Karuvepilai chicken curry

Preparation method:

  1. Wash chicken thoroughly for 3 to 4 times then marinate it with turmeric powder and little salt. Keep it aside.
  2. Heat oil in a pan, add small onion, coriander leaves, curry leaves, peppercorns and finally green chilli, saute for 2 minutes or until it is 3/4 done. Allow them to cool completely then grind them to a fine paste, set this aside.
  3. Grind grated coconut into fine paste and set it aside.
  4. Heat sesame oil in a pan, season with items given in the list for seasoning. Followed by chopped onion along with little salt, saute until they are slightly golden brown in color.
  5. Add ginger garlic paste, saute for a few seconds. Now add marinated chicken and saute well for 2 minutes. Then add coriander powder and ground green paste, mix well thoroughly. Cover with lid and cook for 4 to 5 minutes or until chicken is well cooked.
  6. Add coconut paste, 1/2 to 3/4 cup water and required salt, cook well thoroughly until you reach right consistency you want.
  7. Finally squeeze some lemon juice and switch off the stove.
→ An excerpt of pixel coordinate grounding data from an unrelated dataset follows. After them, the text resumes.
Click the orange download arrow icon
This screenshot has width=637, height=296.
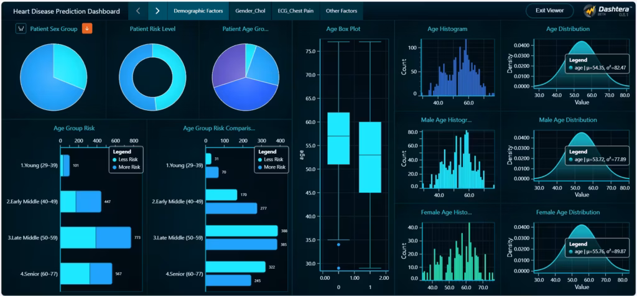point(87,29)
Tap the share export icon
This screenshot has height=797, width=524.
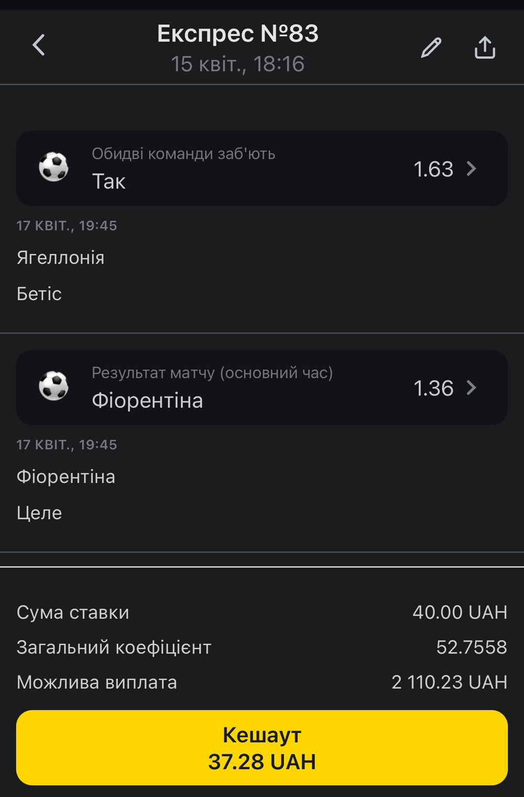pyautogui.click(x=485, y=47)
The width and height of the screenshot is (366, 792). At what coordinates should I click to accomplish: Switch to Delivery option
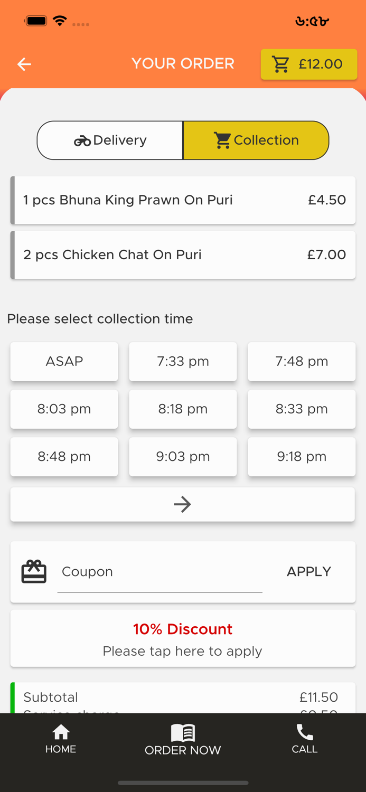(110, 140)
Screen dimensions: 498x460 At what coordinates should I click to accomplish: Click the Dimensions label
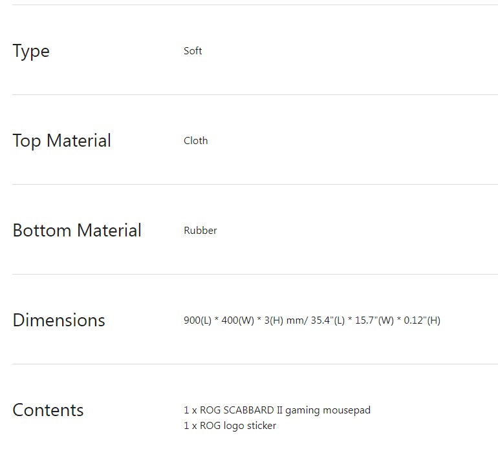coord(59,320)
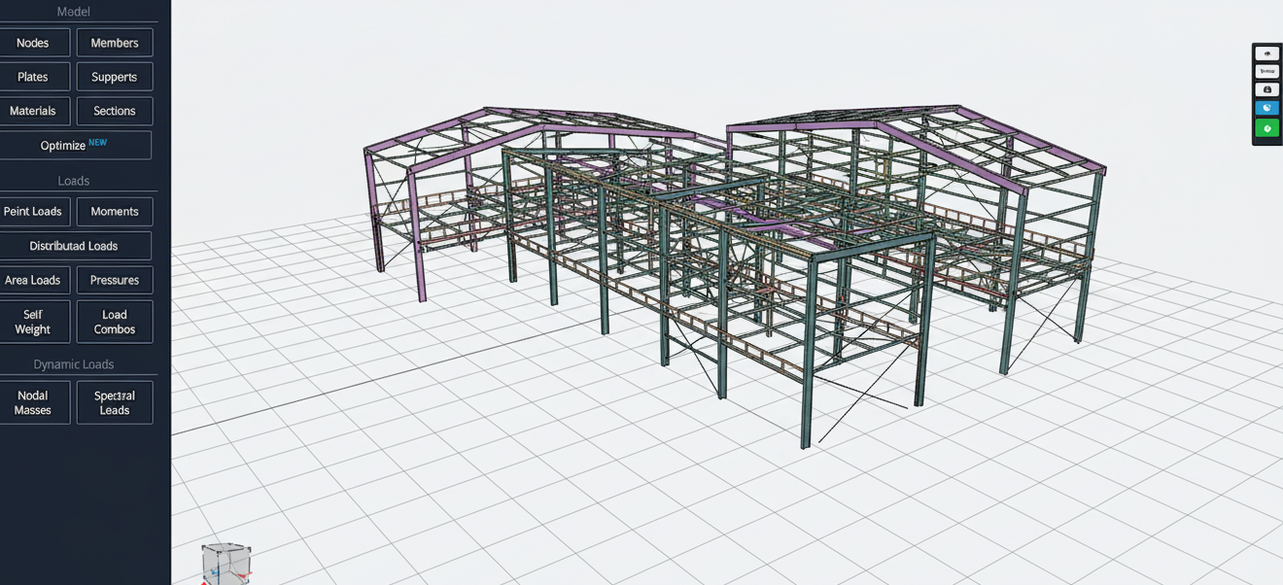Open the Materials panel

(33, 111)
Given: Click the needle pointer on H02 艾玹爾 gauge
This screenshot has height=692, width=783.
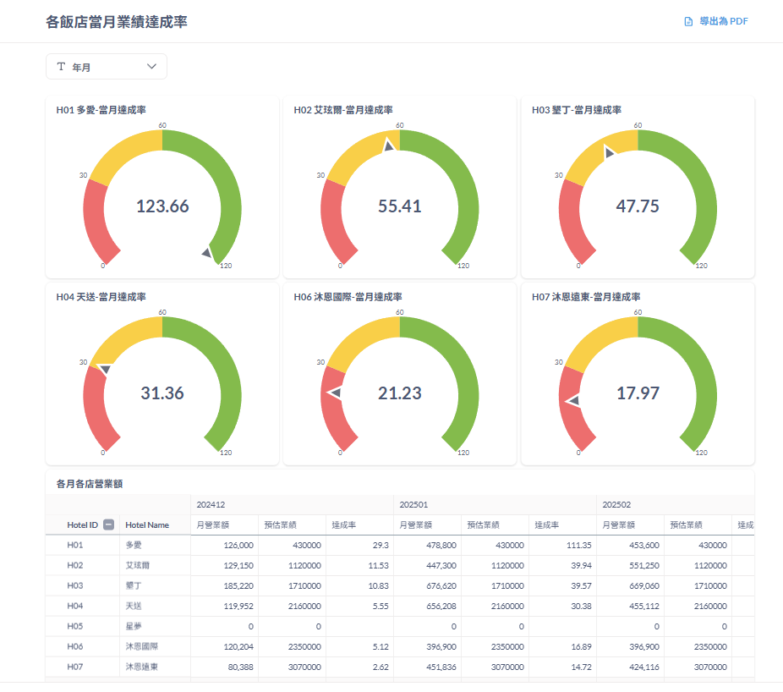Looking at the screenshot, I should (388, 146).
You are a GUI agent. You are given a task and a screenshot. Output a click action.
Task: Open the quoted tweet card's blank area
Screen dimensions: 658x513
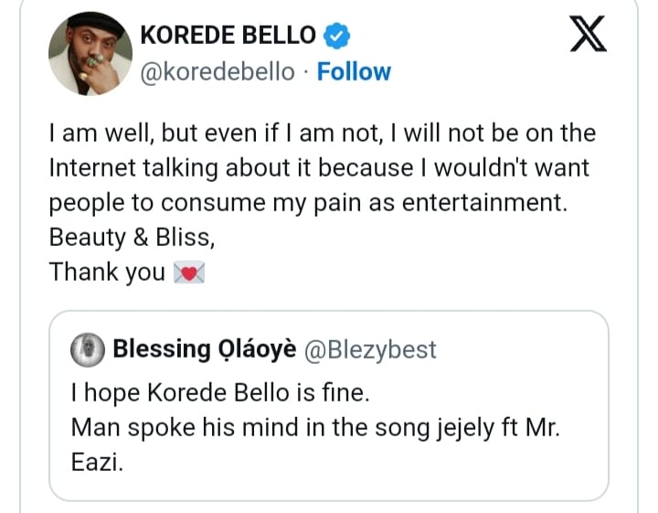click(x=411, y=466)
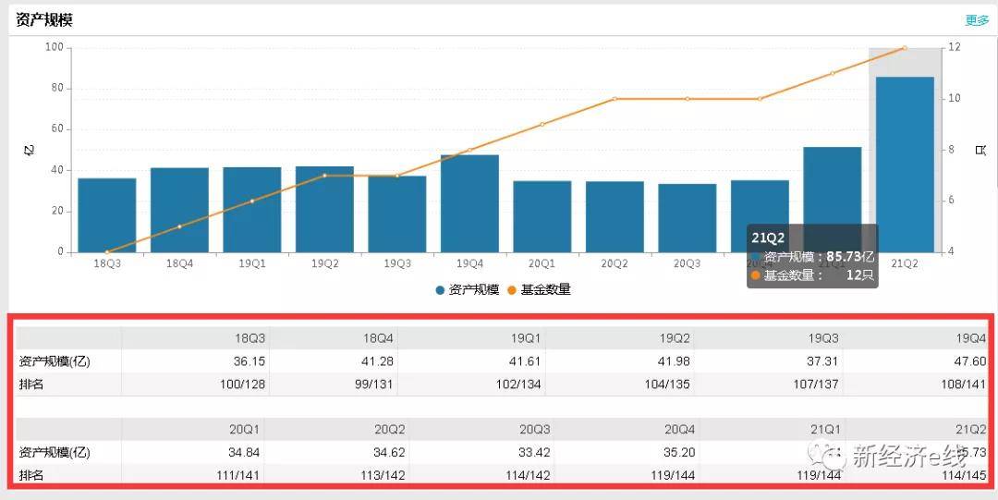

Karuvepillai chicken kuzhambu is ready, serve with hot rice or even with hot idli.

Karuvepilai chicken curry

Karuvepilai chicken curry

Notes:

  • Marinating chicken is very important to get soft and juicy chicken.
  • You may increase or decrease the quantity of peppercorns as per your spice level.
  • Always wash chicken in lemon juice once or twice in order to avoid the stinky smell from chicken (kavuchi smell).